Scritto per Il Fatto Quotidiano del 12/05/2015
L’Agenda per
l'immigrazione dell’Ue, predisposta dal commissario Dimitri Avramopulos e d’una
cui bozza Il Fatto Quotidiano è in possesso, è stata finalizzata ieri nella
riunione dei capi di gabinetto e approderà domani sul tavolo del collegio dei commissari
per l'approvazione, mentre Federica Mogherini già ne discute all’Onu gli
aspetti che esulano dalle competenze dell’Unione. Il testo non è ancora
definitivo e può subire variazioni, anche significative, prima d’essere varato.
Quattro i
pilastri su cui si fonda la strategia, la cui attuazione è comunque subordinata
all’accordo, tutt’altro che scontato, anzi controverso, dei governi dei 28: 1)
aiuto ai Paesi d’origine e di transito dei migranti; 2) controllo delle
frontiere a sud della Libia e dei Paesi limitrofi; 3) missioni di sicurezza e
difesa contro trafficanti e scafisti; e, infine, 4) il punto più controverso,
l'obbligatorietà della suddivisione dei profughi in base a un meccanismo di
quote.
L’attuazione
e l’efficacia delle azioni previste dai primi due pilastri si collocano a medio
e lungo termine. Il terzo e il quarto pilastro sono potenzialmente validi a
breve termine, ma non sono per nulla acquisiti: le missioni di sicurezza e
difesa al di fuori dai confini dell’Unione hanno implicazioni sul diritto
internazionale e sulla sicurezza globale; l’obbligo di suddividersi i profughi
suscita resistenze in molti dei 28. L’agenda è integrata da un piano d’azione
immediato, che include una nuova operazione Triton, più ampia e più ambiziosa
dell’attuale, limitata al pattugliamento delle acque territoriali europee.

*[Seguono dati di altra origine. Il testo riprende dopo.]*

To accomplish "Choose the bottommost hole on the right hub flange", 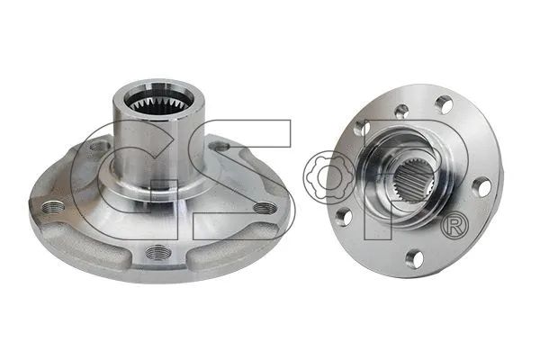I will tap(414, 259).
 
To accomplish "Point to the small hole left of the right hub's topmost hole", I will tap(401, 112).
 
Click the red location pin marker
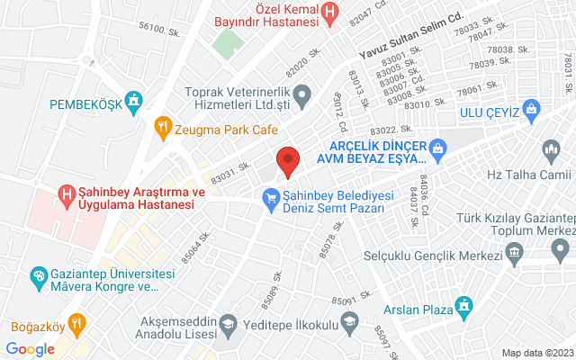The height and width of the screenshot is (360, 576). tap(287, 160)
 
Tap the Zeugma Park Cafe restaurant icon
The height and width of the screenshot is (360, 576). tap(162, 127)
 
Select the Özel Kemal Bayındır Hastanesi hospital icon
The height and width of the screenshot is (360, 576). tap(330, 13)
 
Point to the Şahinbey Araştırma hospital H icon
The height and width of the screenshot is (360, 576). tap(66, 193)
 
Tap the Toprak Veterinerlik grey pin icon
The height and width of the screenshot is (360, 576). tap(303, 94)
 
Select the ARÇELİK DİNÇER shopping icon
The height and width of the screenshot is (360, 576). tap(438, 147)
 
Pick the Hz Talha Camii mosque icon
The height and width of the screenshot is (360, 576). tap(550, 148)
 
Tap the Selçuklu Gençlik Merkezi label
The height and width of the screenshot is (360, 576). tap(432, 256)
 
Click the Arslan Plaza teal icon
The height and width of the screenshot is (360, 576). tap(464, 303)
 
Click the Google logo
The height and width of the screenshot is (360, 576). tap(31, 348)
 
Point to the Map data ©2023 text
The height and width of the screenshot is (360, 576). tap(536, 353)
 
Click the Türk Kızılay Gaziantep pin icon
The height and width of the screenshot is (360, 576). tap(562, 248)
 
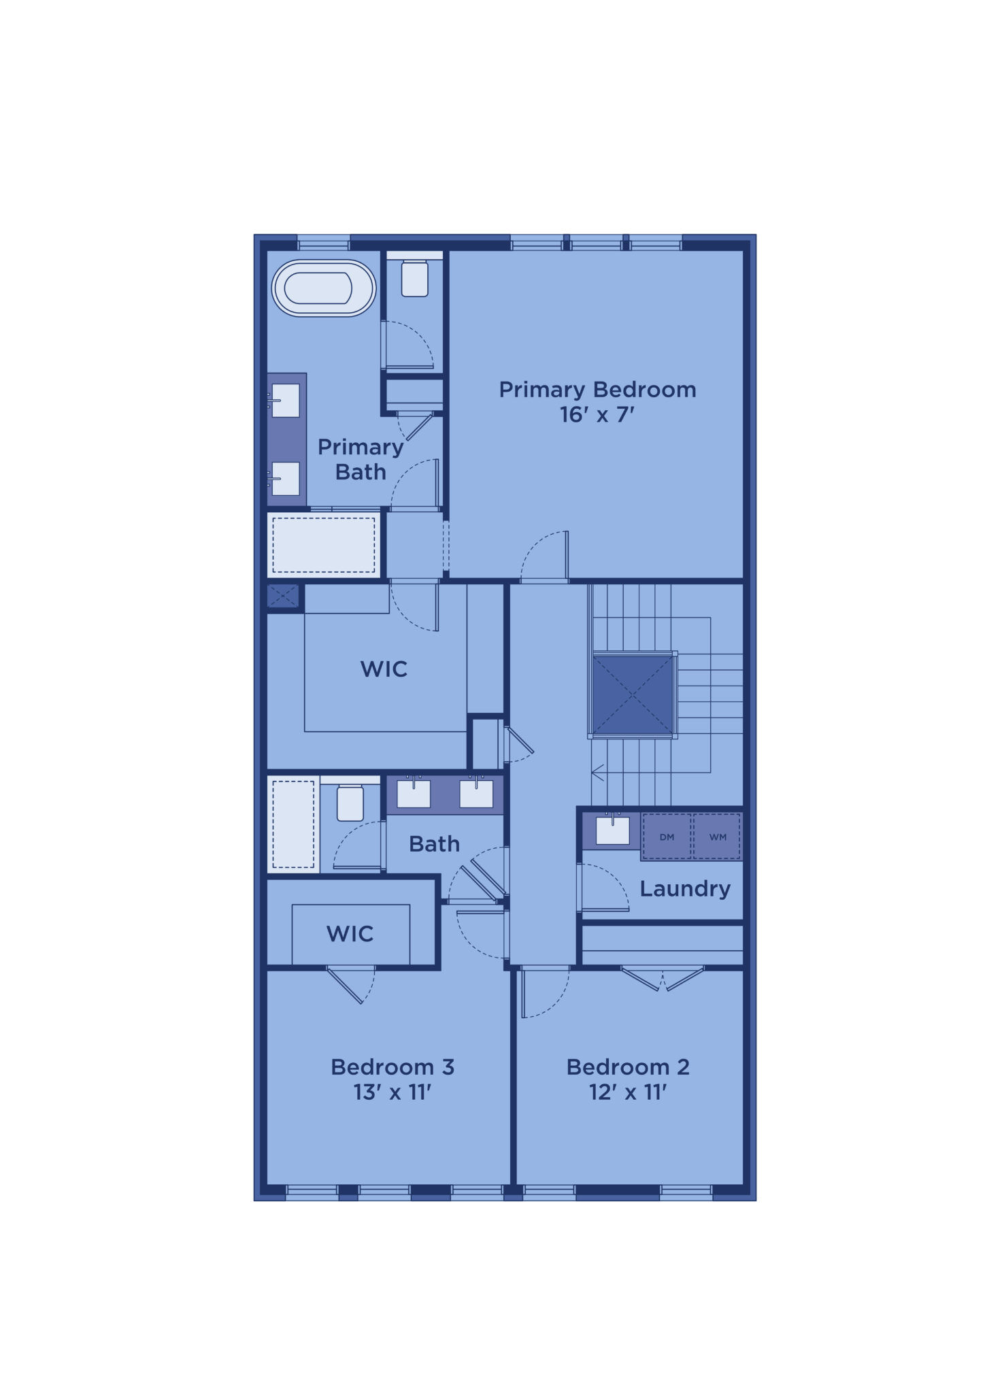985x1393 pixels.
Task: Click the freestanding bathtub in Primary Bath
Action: click(x=324, y=288)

Per gli aiuti ai Paesi terzi e per il controllo delle frontiere, con interventi sulle infrastrutture che consentano di metterle in sicurezza, non vi sarebbero problemi di fondi, indicano, visto che l'Unione è il primo donatore mondiale e può contare su stanziamenti per circa 20 miliardi d’euro l’anno per cooperazione e sviluppo. Ma la questione politica delicata è la destinazione dei fondi: a quali Paesi, a quali fini, con quali tramiti, con quali vincoli e con quali controlli.
Per la
missione nell'ambito della politica di sicurezza e difesa, tutto è legato
all'Onu e ai tempi d'approvazione della risoluzione preparata dall'Italia e
presentata dalla Gran Bretagna. L’Ue spera che sia pronta in tempo per il
Consiglio europeo di fine giugno, 25 e 26. Ma c’è chi s’immagina che arrivi anche
prima del Consiglio dei Ministri degli Esteri dei 28 il 18 maggio.
L’elemento
più controverso dell’Agenda è la redistribuzione dei migranti: quote
obbligatorie, da definire in base alla ricchezza del Paese, al tasso di
disoccupazione, al numero degli asili già concessi. La Commissione intende invocare
l'articolo 78.3 del Trattato di Lisbona, finora mai applicato: "Qualora
uno o più Stati membri debbano affrontare una situazione di emergenza
caratterizzata da un afflusso improvviso di cittadini di Paesi terzi, il
Consiglio, su proposta della Commissione, può adottare misure temporanee a
favore dello Stato membro o degli Stati membri interessati", recita il
testo.
In questo
modo, la Commissione potrà mettere la questione su una 'corsia preferenziale', serrando
i tempi di decisione perché il Consiglio potrà approvarla a maggioranza: il
veto d’alcuni non basterà a bloccare la misura fortemente voluta dal presidente
Jean Claude Juncker. Per Bruxelles, la situazione d'emergenza già esiste,
"sono i numeri a dirlo": 130 mila sbarchi in Italia nell'ultimo anno
e oltre 200 mila richieste di asilo attese nell’Unione sono "sicuramente
un'emergenza", secondo l'Esecutivo comunitario.